Justo hoy, cuando el mundo reflexiona sobre la importancia de cuidar la salud mental, Baní amanece estremecido por una noticia que nos duele a todos: el señor Santo Tejeda Andújar, de 43 años, fue hallado sin vida en el sector Las Colinas, en un aparente suicidio. Un hecho que trasciende la crónica policial para convertirse en un grito de alerta social.
Mientras las instituciones lanzan mensajes de prevención y los medios difunden números de ayuda, la realidad golpea más cerca de lo que queremos admitir. ¿Cuántos Santos Tejeda hay caminando entre nosotros, cargando silenciosamente con la tristeza, la ansiedad o la desesperanza sin recibir atención ni comprensión?
Hablar de salud mental no puede seguir siendo tabú, ni asunto de un solo día al año. Detrás de cada sonrisa rota hay historias de abandono emocional, de pobreza, de soledad y de falta de políticas públicas efectivas. No basta con conmemorar; hay que accionar.

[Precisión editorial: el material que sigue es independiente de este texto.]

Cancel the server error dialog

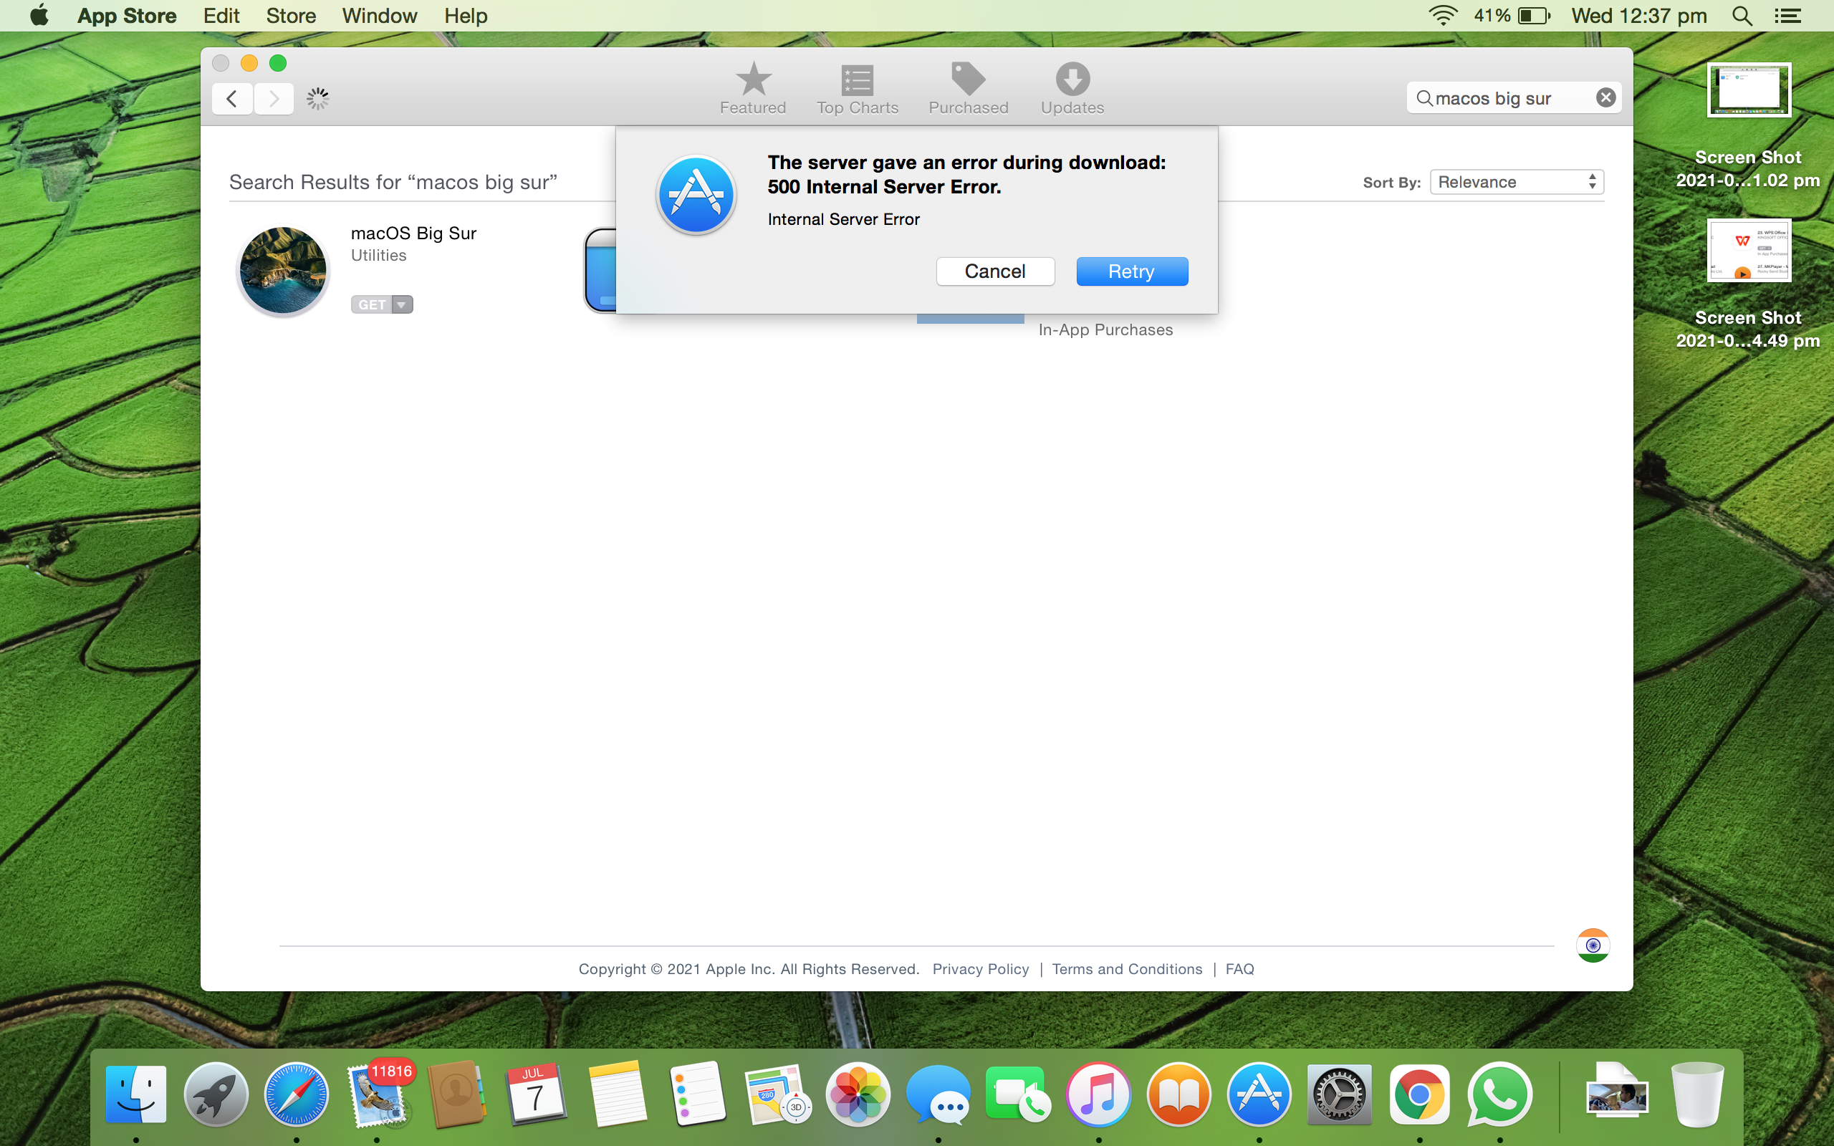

El Ministerio de Salud Pública dispone del centro de contacto “Cuida tu salud mental” (809-200-1400), una herramienta valiosa, pero aún insuficiente si no llega a quienes más la necesitan, si no hay seguimiento, si no se educa desde las escuelas, las iglesias, las comunidades.
Hoy, el caso de Santo Tejeda Andújar debe servirnos para mirar de frente una verdad incómoda: la salud mental sigue siendo una deuda pendiente en la República Dominicana. Y cada vida perdida por causa del silencio es un llamado urgente a romperlo.